L’ultimo saluto a Salvo, al canto di Su, comunisti della capitale! «Questa città ribelle e mai domata / dalle rovine e dai bombardamenti…»
di Wu Ming
Tra le misure prese durante quest’emergenza, il divieto di assistere ai funerali è una delle più disumanizzanti.
In nome di quale idea di «vita» si sono prese queste misure? Nella retorica dominante in queste settimane, la vita è ridotta quasi interamente alla sopravvivenza del corpo, a scapito di ogni altra sua dimensione. In questo c’è un fortissimo connotato tanatofobico (dal greco Thanatos, morte), di paura morbosa del morire.
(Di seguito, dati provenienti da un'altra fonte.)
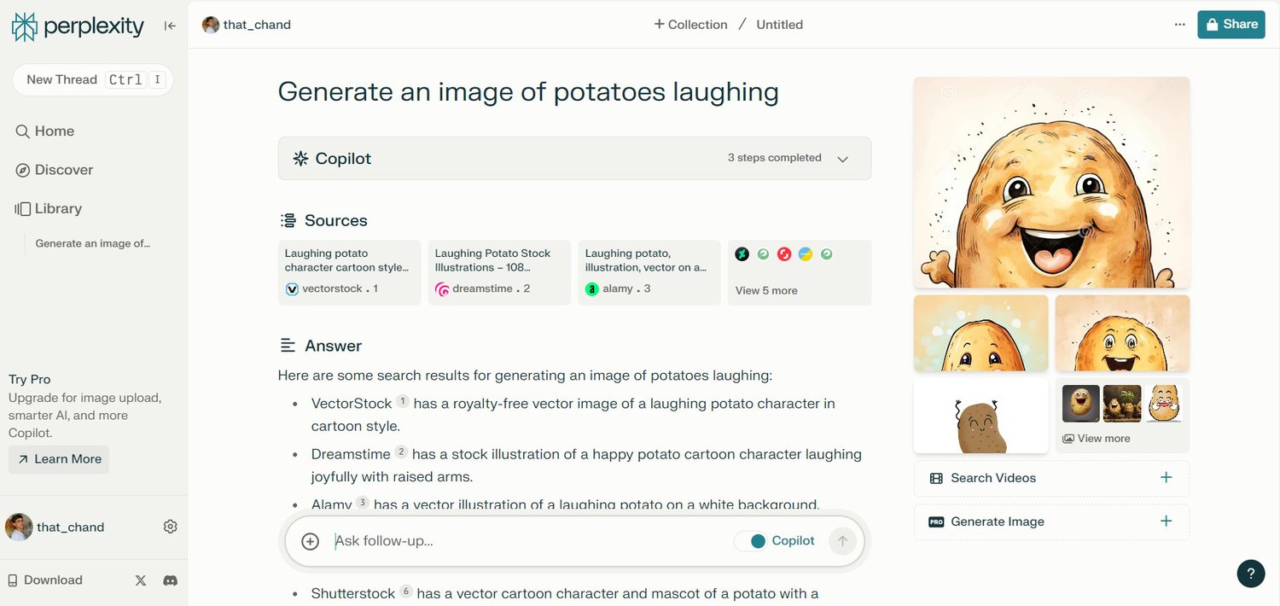Collapse the sidebar with the arrow icon
1280x606 pixels.
point(170,26)
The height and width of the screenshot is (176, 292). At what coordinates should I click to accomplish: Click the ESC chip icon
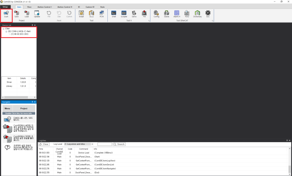click(x=208, y=13)
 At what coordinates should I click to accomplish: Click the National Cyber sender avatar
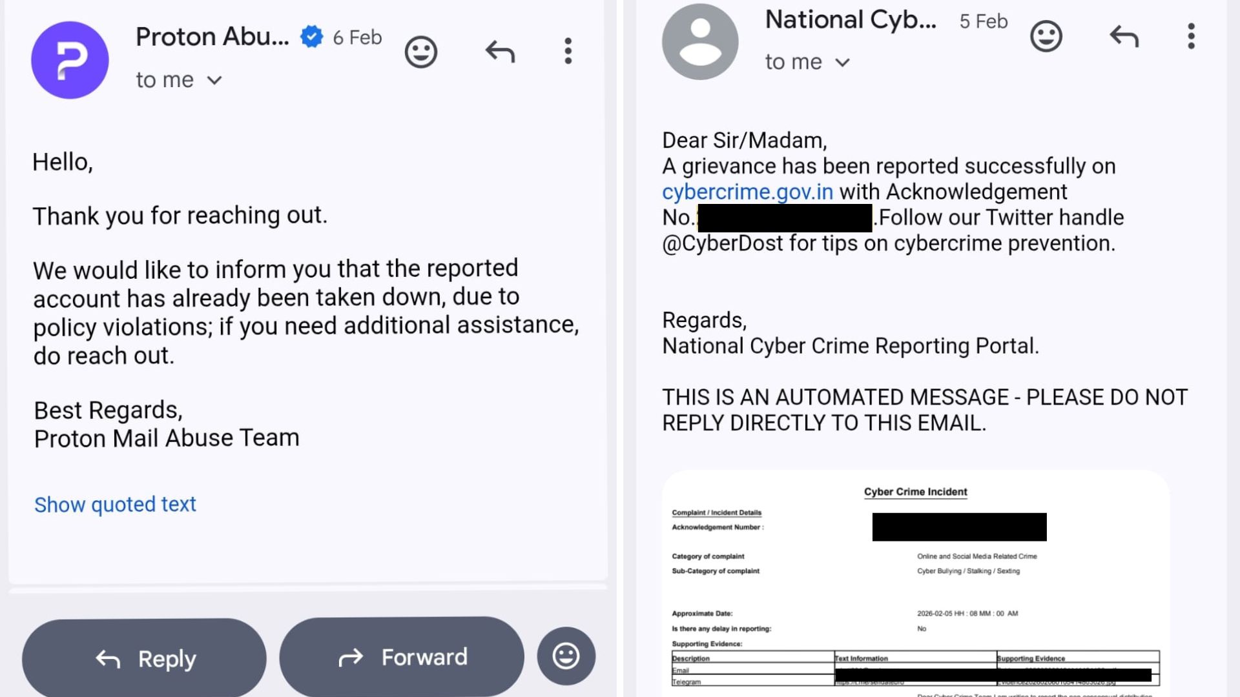[x=700, y=41]
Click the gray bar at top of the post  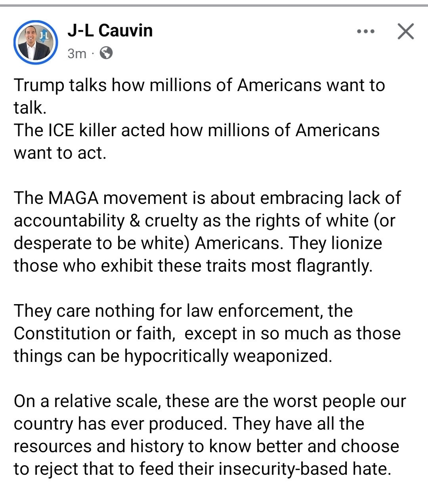(x=214, y=5)
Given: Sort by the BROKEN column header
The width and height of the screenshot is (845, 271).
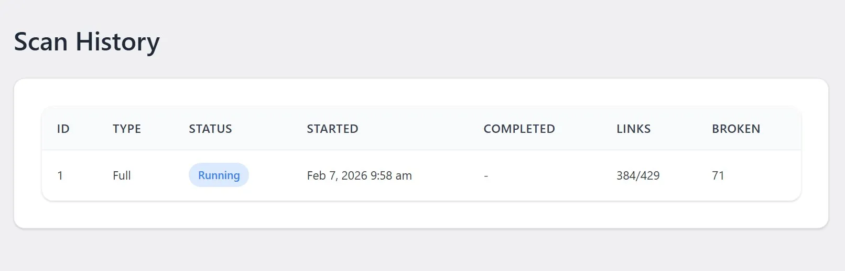Looking at the screenshot, I should (x=735, y=129).
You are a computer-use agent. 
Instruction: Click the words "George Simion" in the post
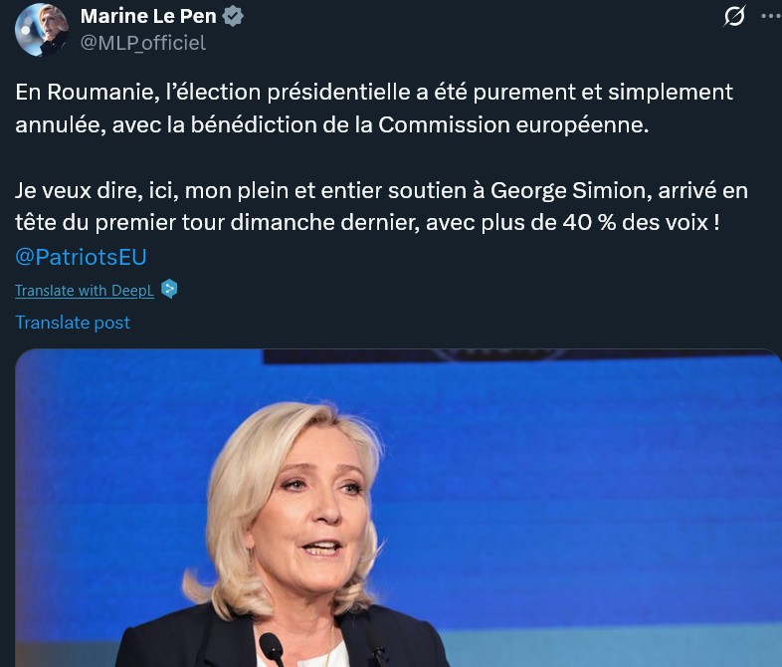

La tanatofobia permea la nostra società da decenni. Già nel 1975 lo storico Philippe Ariès, nel suo caposaldo Storia della morte in occidente, constavava che la morte, nelle società capitalistiche, era stata «addomesticata», burocratizzata, in parte deritualizzata e separata il più possibile dal novero dei vivi, per «evitare […] alla società il turbamento e l’emozione troppo forte» del morire, e mantenere l’idea che la vita «è sempre felice o deve averne sempre l’aria».
Nell’arrivare a ciò, proseguiva, era stato strategico «lo spostamento del luogo in cui si muore. Non si muore più in casa, in mezzo ai familiari, si muore all’ospedale, da soli […] perché è divenuto sconveniente morire a casa». La società, sosteneva, deve «accorgersi il meno possibile che la morte è passata». Ecco perché molti rituali legati al morire erano ormai ritenuti imbarazzanti e in fase di dismissione.
Già prima dello stato d’emergenza che stiamo vivendo, la ritualità legata al morire era stata ridotta al minimo. Per questo ci hanno sempre colpito così tanto le manifestazioni di un suo riemergere. Si pensi al successo mondiale di un film come
Le invasioni barbariche di
Denys Arcand.
Quarantacinque anni fa Ariès scriveva: «nessuno ha più la forza o la pazienza di attendere per settimane un momento [la morte, NdR] che ha perduto parte del suo significato». E di cosa racconta il film canadese del 2003 se non di un gruppo di persone che attende per settimane – in un contesto di convivialità e riemergente, laica ritualità – la morte di un amico?
Otto anni fa ci impegnammo, insieme a molte altre persone, a costruire un ambito di convivialità e laica ritualità intorno a un caro amico e compagno,
Stefano Tassinari,
nelle settimane che precedettero e nella
cerimonia che seguì la sua morte. Molto del nostro interrogarci su questo tema risale ad allora.
Se la ritualità legata al morire era già ridotta al minimo, col divieto di assistere al funerale di un proprio caro è stata annichilita.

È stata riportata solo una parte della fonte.